Specialty flooring dealers are catching on. “We lost a few sales a while back because we didn’t take American Express because the fees were so high,” noted a flooring retailer in the South-Central region of the U.S. who requested anonymity. “But I negotiated my [American Express] rates to match my Visa and MasterCard rates, and now we take Amex. We were able to do that because we’re a longtime retailer and do a pretty good volume.”
- Don’t opt for ‘flat-rate’
There are two main ways credit card processing fees are quoted: flat-rate pricing and cost-plus pricing. QFloors’ Ogden warned that while flat-rate pricing in the short term may sound like the better deal, it’s often more expensive.
“With flat rates the credit card company may charge, for example, 2.8% on every credit card sale you make,” he said. “The problem is the fees are not costing the credit card companies a flat rate—that rate depends on what cards the dealer takes. Since the company has to make sure it doesn’t lose money, the rates are set higher to cover almost 90% of transactions.”
Cost-plus pricing, however, is dependent on the credit card being used. “The cost-plus rate will always come out less than the flat rate because you don’t have to guess what you’re going to get charged,” Ogden explained. “You’re getting charged what you’re using.”
- Charge more for credit
Surcharging is the practice of “passing on” to the customer a small fee to a credit card transaction to help cover the merchant’s costs for processing the payment. Dealers like Cristina Besore, vice president of operations, Atlas Floor Co., San Antonio, Texas, officially began instituting surcharges about a year ago, mainly out of necessity. “These fees have been definitely going up,” she explained, “and we feel we have to do that. With everything else rising, it’s either that or raise our margin, and we are reluctant to do that.”
Besore is not alone.

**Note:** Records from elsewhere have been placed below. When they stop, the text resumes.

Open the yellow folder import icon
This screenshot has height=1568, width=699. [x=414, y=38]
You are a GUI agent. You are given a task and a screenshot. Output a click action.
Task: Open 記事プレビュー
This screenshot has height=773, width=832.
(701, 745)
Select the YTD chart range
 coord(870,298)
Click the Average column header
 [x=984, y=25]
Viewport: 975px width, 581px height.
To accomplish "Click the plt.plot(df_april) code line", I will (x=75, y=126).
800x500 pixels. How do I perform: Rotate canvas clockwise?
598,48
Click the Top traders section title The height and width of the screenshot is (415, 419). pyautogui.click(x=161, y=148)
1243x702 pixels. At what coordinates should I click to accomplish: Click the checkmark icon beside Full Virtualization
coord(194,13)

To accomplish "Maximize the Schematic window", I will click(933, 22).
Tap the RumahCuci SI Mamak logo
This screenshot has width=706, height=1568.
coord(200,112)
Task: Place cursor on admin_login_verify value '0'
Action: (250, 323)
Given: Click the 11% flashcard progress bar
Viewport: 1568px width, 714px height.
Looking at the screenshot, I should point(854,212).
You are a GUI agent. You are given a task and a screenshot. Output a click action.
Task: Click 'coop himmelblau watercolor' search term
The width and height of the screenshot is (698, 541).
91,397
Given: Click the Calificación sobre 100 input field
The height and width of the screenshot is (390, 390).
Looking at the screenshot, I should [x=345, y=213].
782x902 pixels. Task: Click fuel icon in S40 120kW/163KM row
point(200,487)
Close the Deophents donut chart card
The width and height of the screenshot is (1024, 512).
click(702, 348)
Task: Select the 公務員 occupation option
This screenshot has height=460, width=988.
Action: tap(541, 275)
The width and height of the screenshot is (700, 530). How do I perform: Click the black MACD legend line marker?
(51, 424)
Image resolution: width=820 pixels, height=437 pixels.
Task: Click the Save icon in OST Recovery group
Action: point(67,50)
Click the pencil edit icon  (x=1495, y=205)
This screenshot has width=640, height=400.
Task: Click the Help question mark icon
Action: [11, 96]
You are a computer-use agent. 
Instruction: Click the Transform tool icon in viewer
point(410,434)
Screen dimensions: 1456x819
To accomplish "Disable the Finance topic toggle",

Kevin Columbro, president, Reliable Floor Coverings, Edmonds, Wash., began adding credit card surcharges this past fall. “It was costing more than $45,000 a year for processing fees,” he noted. “We have signs around the store to let customers know there’s a 3.5% processing fee for cards; if they bring in a check, they would save on the fee.”
Credit card surcharges are now legal in most states, but some states have bans or restrictions that retailers must follow, so compliance is key.
- Check your statements
QFloors’ Ogden found that nearly 80% of floor covering dealers with whom he has worked were being overcharged, amounting to thousands of dollars in fees that they shouldn’t have been paying. “There is a lack of transparency both with credit card processing rates and with statements,” Ogden explained. “Companies commonly (and purposely) make their statements confusing and ambiguous in order to hide junk fees and what the true rates are.”